Payday loan companies have been in the media spotlight for some time, with the Government threatening to legislate against them unless the industry was able to self-regulate to stamp out bad practice.

Payday loans are short-term finance deals readily available at short notice, allowing customers to borrow against their earnings to alleviate cash flow issues.

The popularity of payday loans has soared since the credit crunch, with more and more high-street lenders popping up to meet a voracious demand for short-term, easy finance.

The main issue with payday loans is the size of the interest payable against them. As short-term financial products lenders often charge annual interest in the thousands of percentage points, making the loans extremely expensive if they are not paid off on time.

The industry has previously been warned by the Government and the new finance industry regulator the Financial Conduct Authority that it needs to 'get its house in order'.

The Government has announced that the FCA will be allowed to impose a range of measures, including the ability to cap the level of interest that lenders can charge on payday loans.
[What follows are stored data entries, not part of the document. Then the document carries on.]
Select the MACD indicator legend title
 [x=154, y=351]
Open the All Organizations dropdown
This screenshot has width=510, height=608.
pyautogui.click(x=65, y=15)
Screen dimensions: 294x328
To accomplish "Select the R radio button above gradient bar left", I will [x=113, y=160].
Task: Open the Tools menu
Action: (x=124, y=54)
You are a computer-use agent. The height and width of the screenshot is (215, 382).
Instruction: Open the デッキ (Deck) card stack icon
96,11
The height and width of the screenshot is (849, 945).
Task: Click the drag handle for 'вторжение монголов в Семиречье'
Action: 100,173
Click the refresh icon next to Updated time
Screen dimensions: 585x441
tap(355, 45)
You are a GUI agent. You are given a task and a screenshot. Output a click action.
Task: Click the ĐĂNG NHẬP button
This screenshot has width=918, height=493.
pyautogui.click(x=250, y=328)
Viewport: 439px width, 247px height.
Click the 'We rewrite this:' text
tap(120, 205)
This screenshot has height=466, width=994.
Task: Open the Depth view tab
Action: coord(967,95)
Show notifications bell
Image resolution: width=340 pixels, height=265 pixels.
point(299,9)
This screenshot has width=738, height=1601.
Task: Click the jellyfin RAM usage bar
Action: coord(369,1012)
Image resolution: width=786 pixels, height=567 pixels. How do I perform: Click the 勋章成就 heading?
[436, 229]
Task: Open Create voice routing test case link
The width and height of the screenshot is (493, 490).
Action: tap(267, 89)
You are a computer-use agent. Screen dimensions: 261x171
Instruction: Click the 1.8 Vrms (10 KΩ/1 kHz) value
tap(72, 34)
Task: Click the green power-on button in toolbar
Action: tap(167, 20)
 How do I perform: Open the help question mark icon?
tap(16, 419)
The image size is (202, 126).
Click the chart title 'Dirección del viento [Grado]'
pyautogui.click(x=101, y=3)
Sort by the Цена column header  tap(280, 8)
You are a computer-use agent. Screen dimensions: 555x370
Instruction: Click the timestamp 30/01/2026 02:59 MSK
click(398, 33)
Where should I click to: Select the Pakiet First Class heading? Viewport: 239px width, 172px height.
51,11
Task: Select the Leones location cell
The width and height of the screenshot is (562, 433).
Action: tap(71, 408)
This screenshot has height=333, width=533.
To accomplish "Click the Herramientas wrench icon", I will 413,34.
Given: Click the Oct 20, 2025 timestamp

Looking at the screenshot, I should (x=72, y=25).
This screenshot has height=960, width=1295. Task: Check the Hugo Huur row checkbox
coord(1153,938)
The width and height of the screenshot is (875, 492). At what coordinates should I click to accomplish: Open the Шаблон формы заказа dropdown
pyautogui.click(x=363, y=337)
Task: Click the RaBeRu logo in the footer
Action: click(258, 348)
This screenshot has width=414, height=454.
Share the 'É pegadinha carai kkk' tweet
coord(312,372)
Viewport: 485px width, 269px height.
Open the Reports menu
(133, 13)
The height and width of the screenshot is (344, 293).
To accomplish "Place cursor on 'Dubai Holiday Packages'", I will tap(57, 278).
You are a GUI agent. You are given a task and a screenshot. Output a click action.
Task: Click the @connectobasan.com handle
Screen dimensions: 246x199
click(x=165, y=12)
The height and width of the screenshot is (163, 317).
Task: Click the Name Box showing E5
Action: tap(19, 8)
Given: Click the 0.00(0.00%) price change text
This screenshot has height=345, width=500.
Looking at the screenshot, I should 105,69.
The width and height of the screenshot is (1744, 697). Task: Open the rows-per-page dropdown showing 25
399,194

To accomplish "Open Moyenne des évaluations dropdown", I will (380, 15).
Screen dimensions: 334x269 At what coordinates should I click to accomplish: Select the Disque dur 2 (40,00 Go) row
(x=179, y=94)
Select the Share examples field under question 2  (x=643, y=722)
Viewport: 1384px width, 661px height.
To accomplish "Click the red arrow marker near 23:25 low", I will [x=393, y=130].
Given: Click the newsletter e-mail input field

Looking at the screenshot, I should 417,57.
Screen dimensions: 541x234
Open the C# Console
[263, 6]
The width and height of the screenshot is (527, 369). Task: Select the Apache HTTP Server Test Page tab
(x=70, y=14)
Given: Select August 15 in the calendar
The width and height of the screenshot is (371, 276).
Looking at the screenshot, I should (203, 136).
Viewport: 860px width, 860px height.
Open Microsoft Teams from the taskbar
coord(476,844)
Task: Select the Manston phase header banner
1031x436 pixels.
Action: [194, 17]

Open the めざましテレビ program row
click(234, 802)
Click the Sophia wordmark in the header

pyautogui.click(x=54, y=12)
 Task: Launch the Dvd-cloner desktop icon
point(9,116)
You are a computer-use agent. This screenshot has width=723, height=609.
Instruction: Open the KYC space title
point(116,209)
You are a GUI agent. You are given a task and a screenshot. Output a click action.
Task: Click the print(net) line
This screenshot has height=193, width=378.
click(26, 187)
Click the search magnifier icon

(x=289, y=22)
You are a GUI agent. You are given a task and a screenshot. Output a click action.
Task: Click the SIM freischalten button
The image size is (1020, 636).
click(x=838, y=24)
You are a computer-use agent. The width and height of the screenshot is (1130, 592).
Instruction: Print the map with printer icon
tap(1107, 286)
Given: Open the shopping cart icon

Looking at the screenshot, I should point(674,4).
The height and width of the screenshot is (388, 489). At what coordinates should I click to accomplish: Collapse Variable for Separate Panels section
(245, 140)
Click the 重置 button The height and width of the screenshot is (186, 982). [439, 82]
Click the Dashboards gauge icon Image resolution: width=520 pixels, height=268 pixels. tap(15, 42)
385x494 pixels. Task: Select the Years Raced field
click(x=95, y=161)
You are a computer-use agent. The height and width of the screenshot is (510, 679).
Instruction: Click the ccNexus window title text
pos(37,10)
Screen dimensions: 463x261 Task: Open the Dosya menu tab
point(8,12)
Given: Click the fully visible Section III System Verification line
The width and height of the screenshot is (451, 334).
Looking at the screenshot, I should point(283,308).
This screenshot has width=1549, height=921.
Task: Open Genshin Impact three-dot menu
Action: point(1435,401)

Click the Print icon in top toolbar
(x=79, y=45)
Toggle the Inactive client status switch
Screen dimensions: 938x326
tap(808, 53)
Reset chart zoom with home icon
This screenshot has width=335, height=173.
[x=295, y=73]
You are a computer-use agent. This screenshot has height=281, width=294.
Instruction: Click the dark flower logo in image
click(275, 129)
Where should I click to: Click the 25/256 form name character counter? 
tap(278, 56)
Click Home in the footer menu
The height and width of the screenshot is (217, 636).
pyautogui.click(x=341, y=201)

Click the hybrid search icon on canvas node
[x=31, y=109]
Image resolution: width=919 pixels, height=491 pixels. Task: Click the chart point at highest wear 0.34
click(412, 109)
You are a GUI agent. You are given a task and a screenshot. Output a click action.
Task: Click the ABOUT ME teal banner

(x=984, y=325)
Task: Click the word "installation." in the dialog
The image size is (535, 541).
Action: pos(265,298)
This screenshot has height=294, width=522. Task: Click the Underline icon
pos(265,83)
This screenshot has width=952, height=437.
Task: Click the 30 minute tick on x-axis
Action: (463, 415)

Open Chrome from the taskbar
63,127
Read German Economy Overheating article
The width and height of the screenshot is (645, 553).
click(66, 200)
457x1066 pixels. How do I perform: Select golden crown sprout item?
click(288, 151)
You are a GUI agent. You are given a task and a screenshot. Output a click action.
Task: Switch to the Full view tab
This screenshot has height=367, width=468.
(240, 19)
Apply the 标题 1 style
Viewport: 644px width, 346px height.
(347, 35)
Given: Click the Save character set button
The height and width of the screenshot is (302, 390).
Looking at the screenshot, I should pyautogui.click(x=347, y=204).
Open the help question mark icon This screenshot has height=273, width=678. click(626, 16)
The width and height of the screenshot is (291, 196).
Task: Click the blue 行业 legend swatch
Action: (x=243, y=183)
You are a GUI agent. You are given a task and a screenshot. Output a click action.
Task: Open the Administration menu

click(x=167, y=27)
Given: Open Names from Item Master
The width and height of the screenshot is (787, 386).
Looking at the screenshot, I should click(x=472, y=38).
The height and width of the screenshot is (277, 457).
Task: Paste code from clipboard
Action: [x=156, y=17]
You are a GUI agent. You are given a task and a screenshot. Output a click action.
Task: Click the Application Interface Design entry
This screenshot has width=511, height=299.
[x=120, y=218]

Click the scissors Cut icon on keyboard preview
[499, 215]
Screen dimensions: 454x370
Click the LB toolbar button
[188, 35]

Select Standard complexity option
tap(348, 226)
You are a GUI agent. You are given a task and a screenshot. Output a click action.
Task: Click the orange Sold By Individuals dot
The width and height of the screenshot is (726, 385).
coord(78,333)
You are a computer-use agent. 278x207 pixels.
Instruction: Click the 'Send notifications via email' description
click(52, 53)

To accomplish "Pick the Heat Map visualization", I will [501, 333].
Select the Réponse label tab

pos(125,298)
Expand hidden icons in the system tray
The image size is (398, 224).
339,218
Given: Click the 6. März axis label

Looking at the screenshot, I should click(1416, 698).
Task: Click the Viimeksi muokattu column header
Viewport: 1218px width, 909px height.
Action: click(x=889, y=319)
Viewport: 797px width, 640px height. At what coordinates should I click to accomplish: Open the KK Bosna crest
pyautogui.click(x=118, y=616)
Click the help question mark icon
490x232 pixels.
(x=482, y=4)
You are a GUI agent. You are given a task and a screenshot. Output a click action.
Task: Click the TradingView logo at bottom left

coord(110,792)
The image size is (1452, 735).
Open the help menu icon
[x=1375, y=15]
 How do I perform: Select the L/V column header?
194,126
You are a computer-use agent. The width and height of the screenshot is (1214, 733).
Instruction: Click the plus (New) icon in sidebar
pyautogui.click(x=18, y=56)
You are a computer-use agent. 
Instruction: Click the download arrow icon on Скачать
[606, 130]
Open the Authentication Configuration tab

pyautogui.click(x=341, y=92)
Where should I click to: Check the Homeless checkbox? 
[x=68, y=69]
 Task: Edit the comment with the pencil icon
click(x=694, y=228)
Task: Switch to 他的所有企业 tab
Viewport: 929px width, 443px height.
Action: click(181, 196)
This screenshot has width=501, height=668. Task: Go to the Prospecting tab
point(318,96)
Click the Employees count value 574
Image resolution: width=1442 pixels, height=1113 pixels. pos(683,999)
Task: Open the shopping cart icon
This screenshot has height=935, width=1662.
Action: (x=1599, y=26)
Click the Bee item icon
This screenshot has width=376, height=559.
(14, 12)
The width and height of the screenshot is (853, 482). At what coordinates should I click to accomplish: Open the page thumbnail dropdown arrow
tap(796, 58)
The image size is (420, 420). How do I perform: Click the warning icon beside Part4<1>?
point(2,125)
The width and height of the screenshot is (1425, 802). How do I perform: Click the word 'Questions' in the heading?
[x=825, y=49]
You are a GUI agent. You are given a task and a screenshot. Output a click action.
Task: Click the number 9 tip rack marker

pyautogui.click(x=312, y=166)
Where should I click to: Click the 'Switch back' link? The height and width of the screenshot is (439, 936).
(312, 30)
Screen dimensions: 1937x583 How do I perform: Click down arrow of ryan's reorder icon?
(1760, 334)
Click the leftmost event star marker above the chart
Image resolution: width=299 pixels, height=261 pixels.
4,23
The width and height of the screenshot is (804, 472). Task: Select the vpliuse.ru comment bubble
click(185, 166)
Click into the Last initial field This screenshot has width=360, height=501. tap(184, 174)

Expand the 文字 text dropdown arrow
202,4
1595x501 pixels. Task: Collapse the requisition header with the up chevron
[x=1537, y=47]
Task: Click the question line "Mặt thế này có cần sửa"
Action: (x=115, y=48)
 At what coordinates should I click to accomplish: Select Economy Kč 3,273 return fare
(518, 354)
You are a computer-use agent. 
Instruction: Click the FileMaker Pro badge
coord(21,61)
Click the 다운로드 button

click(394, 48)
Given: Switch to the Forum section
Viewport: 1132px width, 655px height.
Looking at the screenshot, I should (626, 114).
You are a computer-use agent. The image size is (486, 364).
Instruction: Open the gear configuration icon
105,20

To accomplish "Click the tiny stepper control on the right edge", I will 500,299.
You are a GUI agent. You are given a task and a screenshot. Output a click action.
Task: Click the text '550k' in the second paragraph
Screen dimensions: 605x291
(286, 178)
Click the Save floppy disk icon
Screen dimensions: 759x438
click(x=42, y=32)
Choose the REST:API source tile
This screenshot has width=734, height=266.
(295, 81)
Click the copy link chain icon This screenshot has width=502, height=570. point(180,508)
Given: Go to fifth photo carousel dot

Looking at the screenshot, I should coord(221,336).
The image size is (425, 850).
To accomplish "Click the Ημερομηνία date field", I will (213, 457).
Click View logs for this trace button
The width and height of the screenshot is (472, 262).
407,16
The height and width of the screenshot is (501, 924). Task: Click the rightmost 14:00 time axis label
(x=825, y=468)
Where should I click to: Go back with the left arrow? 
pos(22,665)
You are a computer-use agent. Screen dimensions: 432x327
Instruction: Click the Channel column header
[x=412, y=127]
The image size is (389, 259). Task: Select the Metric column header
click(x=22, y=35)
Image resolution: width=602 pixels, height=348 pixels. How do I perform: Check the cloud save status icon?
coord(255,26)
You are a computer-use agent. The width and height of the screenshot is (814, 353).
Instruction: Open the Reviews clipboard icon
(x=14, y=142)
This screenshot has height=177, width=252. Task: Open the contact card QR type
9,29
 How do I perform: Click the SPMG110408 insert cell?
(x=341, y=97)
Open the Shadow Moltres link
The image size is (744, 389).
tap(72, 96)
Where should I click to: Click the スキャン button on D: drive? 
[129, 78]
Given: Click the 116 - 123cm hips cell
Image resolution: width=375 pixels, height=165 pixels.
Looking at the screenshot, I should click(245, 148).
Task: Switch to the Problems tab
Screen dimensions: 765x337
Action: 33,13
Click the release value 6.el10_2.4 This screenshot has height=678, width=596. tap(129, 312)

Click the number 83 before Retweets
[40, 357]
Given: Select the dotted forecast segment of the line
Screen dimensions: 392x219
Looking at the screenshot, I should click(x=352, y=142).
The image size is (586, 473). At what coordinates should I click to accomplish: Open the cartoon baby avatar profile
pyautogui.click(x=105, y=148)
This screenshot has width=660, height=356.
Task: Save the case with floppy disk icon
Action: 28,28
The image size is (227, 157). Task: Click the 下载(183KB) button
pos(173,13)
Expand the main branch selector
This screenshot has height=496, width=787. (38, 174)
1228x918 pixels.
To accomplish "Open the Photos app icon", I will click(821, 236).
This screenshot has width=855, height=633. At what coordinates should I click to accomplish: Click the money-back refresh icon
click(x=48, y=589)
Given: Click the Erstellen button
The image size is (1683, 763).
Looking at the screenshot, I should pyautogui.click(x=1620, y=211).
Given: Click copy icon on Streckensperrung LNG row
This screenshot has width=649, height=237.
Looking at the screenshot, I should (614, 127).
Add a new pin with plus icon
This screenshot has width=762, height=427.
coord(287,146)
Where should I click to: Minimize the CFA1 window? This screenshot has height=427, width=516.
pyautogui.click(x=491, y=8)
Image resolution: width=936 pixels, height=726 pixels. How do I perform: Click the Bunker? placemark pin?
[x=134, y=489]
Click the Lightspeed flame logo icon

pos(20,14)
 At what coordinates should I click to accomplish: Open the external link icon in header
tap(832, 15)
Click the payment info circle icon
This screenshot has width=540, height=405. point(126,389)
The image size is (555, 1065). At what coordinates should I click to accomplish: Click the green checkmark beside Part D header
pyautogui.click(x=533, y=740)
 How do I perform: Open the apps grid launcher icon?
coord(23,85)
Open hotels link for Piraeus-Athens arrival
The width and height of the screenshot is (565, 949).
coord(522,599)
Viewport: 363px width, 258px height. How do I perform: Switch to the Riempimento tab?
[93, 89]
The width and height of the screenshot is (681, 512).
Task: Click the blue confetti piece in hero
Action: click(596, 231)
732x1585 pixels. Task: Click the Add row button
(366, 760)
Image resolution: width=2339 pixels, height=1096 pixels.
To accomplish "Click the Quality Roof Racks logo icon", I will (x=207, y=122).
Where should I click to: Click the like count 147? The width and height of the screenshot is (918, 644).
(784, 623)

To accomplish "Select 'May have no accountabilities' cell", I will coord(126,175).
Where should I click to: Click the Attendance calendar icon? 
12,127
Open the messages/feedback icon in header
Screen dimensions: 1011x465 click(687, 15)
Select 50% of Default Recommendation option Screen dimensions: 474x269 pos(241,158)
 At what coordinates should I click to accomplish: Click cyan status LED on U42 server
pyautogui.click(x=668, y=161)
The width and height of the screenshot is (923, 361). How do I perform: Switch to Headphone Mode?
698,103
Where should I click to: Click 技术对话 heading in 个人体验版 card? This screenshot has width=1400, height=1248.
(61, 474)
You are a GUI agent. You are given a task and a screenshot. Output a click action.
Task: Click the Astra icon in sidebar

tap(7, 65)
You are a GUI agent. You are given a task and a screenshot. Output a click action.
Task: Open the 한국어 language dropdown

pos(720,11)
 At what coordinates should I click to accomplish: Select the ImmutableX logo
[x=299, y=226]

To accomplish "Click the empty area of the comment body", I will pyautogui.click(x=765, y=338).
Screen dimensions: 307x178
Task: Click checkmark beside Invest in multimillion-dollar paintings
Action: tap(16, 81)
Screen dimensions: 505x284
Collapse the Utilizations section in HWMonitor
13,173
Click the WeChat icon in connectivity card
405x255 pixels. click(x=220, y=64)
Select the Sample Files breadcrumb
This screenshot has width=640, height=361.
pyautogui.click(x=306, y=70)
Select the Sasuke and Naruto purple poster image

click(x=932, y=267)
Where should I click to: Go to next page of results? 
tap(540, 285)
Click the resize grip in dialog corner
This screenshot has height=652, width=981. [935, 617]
The chancellor added that in addition to a cap on interest rates, the industry would face a range of new regulations to cap the overall cost of credit, and measures to limit lenders from attempting to withdraw money from a debtor's account more than twice.

The Government has been encouraged to act after studying the Australian system, in which lenders cannot charge more than 4% per month for short-term finance, and the maximum upfront fee is limited to 20% of the loan amount.

However, the Consumer Finance Association, which represents several of the main high-street payday loan companies, said that a cap on interest rates may not serve consumers' best interests.

"Research from other countries where a cap has been introduced, suggests price controls would lead to a reduction in access to credit, and open up a larger market for illegal lenders," they said in a statement.